Tamás Kozicz MD, PhD (Chair)
Radboud University Medical Centre, Nijmegen, The Netherlands

 

SPEAKERS:

10:00 – 10:25 Carmen Sandi
Brain Mind Institute, Ecole Polytechnique Federale de Lausanne, Switzerland
"The role of brain bioenergetics on the effects of stress and anxiety in brain function and coping behaviors"

10:25 – 10:50 Jan Deussing
Max Planck Institute of Psychiatry, Munich, Germany
"Towards genetic factors and neuronal circuits that shape emotional behaviors and stress vulnerability" 

10:50 – 11:10 Anikó Kőrösi
Structural and Functional Plasticity of the Nervous System, Swammerdam Institute for Life Sciences,
University of Amsterdam, The Netherlands
"Programming of cognitive functions by early-life stress: a role for nutrition and potential for intervention"

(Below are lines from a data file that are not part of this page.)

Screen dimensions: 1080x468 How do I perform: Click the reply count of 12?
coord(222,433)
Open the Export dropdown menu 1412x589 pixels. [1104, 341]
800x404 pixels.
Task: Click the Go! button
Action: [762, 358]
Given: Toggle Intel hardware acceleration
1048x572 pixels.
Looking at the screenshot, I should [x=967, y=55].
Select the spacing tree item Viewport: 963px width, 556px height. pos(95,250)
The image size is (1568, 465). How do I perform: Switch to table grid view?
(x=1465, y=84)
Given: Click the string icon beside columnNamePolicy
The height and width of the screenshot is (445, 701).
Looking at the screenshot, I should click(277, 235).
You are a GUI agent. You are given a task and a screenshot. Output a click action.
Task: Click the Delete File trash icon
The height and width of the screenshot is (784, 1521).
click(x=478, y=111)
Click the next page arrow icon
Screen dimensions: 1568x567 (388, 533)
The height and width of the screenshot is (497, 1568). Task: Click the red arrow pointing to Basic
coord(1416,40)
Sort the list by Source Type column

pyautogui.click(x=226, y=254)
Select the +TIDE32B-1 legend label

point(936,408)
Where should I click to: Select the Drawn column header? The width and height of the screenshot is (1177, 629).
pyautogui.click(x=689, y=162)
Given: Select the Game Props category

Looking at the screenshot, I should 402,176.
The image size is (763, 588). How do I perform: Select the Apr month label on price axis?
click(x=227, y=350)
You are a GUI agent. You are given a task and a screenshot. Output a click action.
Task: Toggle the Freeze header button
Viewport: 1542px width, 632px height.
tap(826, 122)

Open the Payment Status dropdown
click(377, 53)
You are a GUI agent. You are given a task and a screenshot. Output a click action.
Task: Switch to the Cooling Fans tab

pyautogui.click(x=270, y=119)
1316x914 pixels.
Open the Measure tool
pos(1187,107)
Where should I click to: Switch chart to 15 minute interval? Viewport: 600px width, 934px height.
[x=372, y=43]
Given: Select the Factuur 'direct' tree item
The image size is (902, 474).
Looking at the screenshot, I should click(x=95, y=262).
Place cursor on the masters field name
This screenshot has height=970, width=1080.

11:10 – 11:25 Balázs Gaszner
Department of Anatomy, Medical School, University of Pecs, Hungary 
„The three hit concept of depression. What does maternal deprivation and superimposed chronic mild stress do in PACAP mutant mice?"

11:25 – 11:40 Teun Klein-Gunnewiek
Department of Anatomy, Radboud University Medical Centre
Nijmegen, The Netherlands
"Human iNeuron model of mood disorders in patients with mitochondrial disorder"

11:40 – 12:00 Discussion

 

SUMMARY

Stress is everywhere. But how does the brain process stress, and most important what conveys individual differences in stress responsivity that leave some of us vulnerable and others resilient to stress-related psychopathology? The speakers of this symposium will take the audience through observations on brain region- and cell type-specific effects of stress signaling that are influenced by the individual's prior experience and that shape molecular, cellular and ultimately behavioral responses to stressful challenges. First, Dr. Sandi will discuss her work linking individual differences in mitochondrial function –as observed for example in individuals differing in anxiety traits- in specific brain areas with behavioral vulnerability to stress. Her talk will focus on the behavioral impact of brain bioenergetics and on the identification of mediating mechanisms implicating specific gene pathways. Dr. Deussing will interrogate the interactions between potential genetic risk factors and stress as an environmental factor focusing on specific neuronal circuits. He will show that emotional behavior and individual stress resilience vs. vulnerability strongly depend on the temporal and spatial involvement of a given neuronal circuit as well as previous stress experiences. Dr. Korosi states that early-life stress is associated with cognitive decline in adulthood. She will show evidence on the possible role of nutrition and highlight the relevance of nutrients in the programming effects of early-life stress and point to early dietary intervention as a novel non-invasive target to prevent the early-life stress induced deficiencies. Dr. Gaszner will show functional morphological data suggesting that the dysregulation of the pituitary-adenylate cyclase-activating polypeptide system modulates the ability of mice to cope with stress within the framework of the three-hit concept of stress-related psychopathology. Lastly Klein-Gunnewiek will present data on forebrain specific human neuronal progenitor cells (iNeuron) derived from induced pluripotent stem (iPS) cell lines from depressed mitochondrial patients. He will argue that the increased vulnerability of patients with mitochondrial disorders to depression is underpinned by altered neuronal development and synapse-related deficits.